Account versus Login managemetn

That "tap 'search vault'" must be on an app implementation. I get no option of any kind doing that in Chrome which is where most of the accessing of "new" work servers would be performed. Unless I'm missing something there's no particular advantage to having 1Password since I have to type the credentials manually. That also means I can't really use the password generator to generate a truly obscure password since I have to be able to type it manually.

I will give this another try once I'm on my work machine. I specifically tried drag and drop when in the chrome browser and nothing appeared to move between the mini window and no credentials populated. I did that before I wrote this case.

As I said there are really two parts to this - the credential management part and the browser presentation part. It sound like what we are discussing is more the browser presentation part.

I still would be concerned if by using drag-and-drop I was creating many entries with that common password that would have to be changed separately when my passwords rotate. The indirect reference (pointing to a credential instead of recording the credential) for an entry is really still a feature I think addresses several issues.

Again look at the lifecycle. If I drag and drop 100 servers over the course of a 90 day password cycle do I really want to cycle through 100 entries to update the password? (Especially since I might only log into 50 of those next cycle and add 50 more). If I have the indirect reference to the credential I have to change the password exactly once per cycle. Then it doesn't matter how may servers I've connected to or how I populated the login entry (drag and drop, credential select, typing the password).

I think I have confirmed all these behaviors. I'm in Windows 10, Chrome 100.0.4896.88, Chrome plugin version 2.3.2.

I can find no "Drag and Drop" in the Windows/Chrome implementation that would allow me to re-use a credential set. The closest I can find is to select an account and click copy on the name in the plugin and then paste it into the box. Repeat for the password. That copy is only of value in the case of an difficult to type generated password.

More importantly when a new server is logged into it creates a separate entry for that server/url/username/password combination. When I log into another server it creates another separate entry with a different URL but duplicate credentials. This can be inspected by editing the login in the main app. In this case the credentials were identical not because of password re-use, but because the server authenticated against a domain server which has the single identity and is authenticating both servers with the same credentials.

I then changed the password on the domain side. Of course I expect 1Password to have the incorrect password at this point. As an exercise I changed one of the entries to the correct new password. This entry works. The remaining entries which were created with the previous password still contain the previous password.

This emphasizes the need for the indirect reference to the credentials. I should be able to POINT to a credential set in 1Password and maintain the username and password in that single item. I actually work with multiple domains but as long as the "login" points to a credential there's no reason why this wouldn't scale.

I also think the proposed "account" vault item could be rendered in the GUI components that way separately from a login. A login carries an implicit URL in the 1Password implementation which is why new servers show "No items to show". The GUI could offer Accounts separately from "logins" (and probably with logins prioritized higher on the list) such that if an account is used to fill the username/password boxes the login entry automatically gets created with the indirect reference to the selected "account".

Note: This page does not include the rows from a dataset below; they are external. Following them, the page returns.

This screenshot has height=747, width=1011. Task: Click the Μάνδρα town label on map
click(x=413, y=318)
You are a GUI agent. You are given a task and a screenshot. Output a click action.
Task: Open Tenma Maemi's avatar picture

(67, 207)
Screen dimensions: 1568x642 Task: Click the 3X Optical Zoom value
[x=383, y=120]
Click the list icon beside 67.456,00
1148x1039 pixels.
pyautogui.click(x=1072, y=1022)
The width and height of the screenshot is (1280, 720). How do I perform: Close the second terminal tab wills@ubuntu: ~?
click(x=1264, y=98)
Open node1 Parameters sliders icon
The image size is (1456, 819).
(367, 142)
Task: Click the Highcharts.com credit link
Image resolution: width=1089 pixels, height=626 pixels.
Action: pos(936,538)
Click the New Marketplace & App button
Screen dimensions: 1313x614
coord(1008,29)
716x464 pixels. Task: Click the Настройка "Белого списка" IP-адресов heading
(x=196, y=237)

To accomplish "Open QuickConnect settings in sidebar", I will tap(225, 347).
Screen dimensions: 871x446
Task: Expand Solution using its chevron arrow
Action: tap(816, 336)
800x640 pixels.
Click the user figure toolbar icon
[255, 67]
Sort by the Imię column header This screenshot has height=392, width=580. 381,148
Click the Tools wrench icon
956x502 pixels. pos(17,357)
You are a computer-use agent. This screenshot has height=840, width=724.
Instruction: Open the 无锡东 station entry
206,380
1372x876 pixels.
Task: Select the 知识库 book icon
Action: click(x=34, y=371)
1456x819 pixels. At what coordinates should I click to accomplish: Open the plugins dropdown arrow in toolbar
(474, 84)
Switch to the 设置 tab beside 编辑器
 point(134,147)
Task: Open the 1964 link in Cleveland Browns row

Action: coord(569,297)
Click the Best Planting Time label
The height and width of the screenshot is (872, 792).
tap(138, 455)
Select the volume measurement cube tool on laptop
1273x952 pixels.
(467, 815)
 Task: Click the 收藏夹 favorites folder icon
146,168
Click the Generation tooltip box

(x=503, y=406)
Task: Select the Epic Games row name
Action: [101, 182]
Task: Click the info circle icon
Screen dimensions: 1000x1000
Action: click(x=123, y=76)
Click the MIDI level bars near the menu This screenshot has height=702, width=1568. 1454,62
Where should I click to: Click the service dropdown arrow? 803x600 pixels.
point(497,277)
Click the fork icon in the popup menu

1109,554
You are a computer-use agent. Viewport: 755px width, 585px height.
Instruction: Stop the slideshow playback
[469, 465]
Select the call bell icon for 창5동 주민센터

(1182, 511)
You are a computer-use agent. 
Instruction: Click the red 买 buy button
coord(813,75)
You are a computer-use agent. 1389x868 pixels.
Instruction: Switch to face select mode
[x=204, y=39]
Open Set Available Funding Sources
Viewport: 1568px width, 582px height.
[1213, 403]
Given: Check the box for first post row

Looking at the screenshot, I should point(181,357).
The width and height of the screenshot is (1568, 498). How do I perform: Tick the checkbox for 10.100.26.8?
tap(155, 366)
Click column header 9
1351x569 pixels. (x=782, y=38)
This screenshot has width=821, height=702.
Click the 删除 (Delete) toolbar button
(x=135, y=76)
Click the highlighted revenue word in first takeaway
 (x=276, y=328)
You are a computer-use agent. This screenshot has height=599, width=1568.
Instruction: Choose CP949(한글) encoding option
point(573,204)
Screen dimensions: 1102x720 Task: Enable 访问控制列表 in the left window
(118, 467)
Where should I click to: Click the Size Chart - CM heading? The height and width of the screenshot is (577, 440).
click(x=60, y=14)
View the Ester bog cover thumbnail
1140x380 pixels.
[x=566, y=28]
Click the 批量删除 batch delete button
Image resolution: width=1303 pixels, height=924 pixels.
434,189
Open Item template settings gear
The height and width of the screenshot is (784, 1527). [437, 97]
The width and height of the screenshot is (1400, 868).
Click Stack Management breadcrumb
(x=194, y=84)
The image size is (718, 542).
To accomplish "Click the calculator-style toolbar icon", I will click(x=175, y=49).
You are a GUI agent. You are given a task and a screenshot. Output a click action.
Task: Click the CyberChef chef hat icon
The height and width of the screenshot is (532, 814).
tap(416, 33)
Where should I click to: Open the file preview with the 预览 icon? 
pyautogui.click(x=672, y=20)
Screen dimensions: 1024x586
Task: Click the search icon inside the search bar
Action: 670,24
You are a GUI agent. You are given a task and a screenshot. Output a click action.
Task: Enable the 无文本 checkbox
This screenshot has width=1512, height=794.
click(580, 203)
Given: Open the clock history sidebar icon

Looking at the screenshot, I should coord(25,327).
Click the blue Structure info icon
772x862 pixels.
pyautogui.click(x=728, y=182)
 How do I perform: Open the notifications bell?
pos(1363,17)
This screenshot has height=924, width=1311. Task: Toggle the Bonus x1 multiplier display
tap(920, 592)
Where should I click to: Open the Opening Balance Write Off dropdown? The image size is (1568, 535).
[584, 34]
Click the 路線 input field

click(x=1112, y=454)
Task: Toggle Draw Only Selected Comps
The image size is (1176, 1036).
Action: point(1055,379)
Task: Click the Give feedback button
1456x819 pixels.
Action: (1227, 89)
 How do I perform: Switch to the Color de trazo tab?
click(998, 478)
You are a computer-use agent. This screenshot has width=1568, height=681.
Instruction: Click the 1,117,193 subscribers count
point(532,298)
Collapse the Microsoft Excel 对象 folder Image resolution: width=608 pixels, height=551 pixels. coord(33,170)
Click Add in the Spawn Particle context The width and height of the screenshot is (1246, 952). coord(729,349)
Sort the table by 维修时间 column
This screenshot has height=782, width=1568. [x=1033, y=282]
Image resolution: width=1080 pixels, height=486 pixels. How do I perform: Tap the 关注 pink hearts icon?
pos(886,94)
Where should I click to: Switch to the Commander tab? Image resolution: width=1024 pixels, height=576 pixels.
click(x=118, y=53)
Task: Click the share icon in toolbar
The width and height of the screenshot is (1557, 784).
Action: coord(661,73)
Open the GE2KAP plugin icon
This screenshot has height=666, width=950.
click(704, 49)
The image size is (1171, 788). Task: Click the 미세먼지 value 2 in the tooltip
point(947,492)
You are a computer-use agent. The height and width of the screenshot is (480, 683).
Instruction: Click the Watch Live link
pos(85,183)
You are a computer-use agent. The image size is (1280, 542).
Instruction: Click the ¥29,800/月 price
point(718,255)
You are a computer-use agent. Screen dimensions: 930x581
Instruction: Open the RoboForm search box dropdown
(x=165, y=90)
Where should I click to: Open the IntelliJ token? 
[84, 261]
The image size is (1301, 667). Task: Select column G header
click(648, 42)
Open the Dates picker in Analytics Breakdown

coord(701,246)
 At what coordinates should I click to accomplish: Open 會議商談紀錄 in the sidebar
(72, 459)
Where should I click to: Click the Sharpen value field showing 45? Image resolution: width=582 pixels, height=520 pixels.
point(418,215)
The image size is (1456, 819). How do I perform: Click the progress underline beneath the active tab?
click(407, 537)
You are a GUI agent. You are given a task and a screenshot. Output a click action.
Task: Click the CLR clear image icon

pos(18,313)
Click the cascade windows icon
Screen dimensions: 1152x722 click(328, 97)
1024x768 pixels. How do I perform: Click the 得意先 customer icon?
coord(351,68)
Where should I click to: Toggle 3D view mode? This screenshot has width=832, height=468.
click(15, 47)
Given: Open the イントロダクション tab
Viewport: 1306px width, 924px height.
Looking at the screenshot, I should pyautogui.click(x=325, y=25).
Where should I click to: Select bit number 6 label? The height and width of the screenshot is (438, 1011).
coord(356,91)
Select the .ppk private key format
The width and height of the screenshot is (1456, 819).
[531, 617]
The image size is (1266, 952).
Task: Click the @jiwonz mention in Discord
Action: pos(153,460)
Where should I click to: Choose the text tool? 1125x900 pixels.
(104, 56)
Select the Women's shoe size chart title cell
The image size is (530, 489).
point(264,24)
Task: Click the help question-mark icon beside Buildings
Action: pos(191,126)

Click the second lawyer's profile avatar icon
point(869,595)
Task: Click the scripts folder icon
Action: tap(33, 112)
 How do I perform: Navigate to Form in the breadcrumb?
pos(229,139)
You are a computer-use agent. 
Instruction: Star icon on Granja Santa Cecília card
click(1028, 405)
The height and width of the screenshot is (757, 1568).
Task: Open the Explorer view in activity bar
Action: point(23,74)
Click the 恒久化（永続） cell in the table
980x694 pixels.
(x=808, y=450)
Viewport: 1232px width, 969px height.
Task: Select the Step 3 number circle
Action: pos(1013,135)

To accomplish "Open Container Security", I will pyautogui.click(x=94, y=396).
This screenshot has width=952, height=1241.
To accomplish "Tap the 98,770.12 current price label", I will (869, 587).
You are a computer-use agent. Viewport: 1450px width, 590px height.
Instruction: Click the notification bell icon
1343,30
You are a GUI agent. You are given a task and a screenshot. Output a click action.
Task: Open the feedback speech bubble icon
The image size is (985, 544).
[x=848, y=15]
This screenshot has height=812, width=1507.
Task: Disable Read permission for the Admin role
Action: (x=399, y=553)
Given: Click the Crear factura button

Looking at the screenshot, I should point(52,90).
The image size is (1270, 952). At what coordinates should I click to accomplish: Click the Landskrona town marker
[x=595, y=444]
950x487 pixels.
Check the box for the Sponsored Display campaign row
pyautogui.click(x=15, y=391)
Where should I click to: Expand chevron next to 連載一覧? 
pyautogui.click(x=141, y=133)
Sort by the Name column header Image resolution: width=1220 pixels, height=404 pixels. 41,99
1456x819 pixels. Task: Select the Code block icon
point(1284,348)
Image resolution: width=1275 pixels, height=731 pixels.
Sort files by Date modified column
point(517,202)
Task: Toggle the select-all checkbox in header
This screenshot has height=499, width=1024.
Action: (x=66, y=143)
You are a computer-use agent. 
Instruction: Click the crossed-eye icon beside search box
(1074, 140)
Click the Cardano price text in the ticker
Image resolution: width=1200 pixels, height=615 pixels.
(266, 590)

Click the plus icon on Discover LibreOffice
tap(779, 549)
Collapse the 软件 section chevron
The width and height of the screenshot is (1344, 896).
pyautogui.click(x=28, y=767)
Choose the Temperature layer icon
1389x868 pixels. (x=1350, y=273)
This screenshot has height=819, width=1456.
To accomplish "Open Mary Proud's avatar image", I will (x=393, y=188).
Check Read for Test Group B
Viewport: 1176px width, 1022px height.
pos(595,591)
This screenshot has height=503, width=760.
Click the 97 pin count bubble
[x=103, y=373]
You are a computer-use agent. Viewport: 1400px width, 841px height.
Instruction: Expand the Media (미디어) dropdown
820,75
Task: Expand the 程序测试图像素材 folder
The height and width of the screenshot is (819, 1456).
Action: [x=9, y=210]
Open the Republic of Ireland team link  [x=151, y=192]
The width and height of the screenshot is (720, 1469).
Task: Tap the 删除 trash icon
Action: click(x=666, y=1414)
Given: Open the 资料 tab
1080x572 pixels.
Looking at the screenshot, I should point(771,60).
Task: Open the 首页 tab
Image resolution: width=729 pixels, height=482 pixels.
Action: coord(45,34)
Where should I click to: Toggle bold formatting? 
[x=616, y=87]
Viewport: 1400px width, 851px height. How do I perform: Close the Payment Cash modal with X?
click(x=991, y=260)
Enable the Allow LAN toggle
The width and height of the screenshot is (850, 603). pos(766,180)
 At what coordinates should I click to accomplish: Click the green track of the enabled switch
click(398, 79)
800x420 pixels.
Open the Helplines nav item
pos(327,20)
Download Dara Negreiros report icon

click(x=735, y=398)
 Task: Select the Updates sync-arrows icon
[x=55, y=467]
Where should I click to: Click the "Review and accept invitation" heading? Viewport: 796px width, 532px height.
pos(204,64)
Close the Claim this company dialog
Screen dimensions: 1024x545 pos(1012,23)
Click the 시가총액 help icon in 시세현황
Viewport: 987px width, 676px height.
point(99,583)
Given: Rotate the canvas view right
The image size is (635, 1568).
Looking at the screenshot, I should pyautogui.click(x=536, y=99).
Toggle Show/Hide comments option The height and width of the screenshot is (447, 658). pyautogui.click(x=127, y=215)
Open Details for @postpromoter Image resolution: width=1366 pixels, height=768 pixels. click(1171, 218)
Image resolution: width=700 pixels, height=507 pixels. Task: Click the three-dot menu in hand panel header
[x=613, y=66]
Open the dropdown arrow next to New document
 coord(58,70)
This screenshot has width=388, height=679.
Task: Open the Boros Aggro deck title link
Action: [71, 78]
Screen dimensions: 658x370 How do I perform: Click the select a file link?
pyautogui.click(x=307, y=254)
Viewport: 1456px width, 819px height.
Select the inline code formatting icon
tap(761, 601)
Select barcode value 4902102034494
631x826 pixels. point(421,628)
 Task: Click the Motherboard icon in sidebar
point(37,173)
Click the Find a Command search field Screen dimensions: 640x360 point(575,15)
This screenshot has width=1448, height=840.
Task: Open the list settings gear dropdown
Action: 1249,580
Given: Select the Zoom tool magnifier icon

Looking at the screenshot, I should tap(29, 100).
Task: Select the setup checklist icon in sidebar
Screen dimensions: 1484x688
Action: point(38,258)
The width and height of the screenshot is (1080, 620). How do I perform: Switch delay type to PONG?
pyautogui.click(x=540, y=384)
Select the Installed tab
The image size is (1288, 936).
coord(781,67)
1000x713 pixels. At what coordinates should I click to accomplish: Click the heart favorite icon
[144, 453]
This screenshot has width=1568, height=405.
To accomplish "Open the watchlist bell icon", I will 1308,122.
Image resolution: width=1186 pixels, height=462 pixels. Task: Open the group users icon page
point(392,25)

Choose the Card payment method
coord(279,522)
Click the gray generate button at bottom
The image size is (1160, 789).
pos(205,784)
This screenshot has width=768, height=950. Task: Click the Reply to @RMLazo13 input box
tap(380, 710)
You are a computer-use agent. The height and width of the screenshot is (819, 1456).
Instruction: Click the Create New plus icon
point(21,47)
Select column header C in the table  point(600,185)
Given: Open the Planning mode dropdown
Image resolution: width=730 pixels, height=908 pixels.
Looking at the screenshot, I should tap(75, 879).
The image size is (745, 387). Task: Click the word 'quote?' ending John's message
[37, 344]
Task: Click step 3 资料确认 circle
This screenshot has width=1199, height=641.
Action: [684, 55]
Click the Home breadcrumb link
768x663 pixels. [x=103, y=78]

Well I could have sworn I tried that specific drag and drop yesterday with no action but it worked this morning. This is the copy I mentioned as being useful only really with a generated password. Otherwise it's slower to use 1Password than to just type the password. Since this particular account also unlocks my laptop I haven't gone in on password generation yet.

With respect to the multiple servers, what you suggest would require that I prepare all possible access points ahead of time. I certainly don't get an option when a new server gets presented to use an existing credential. All I get is the "No items to show".

I have literally thousands of servers and applications that can use my domain ID. While I have experimented with only application logins I haven't got to the point of trying with ssh (which obviously wouldn't use the chrome plugin). Those other types of logins aren't going to have the "url" that the application does - it will almost certainly get anther type of entry if the two entries 1Password created for my Bank of America credentials is an indication.

So yes, I think I would like to dig in further. I'm using this corporately and personally (I just accidentally mixed vaults doing the test).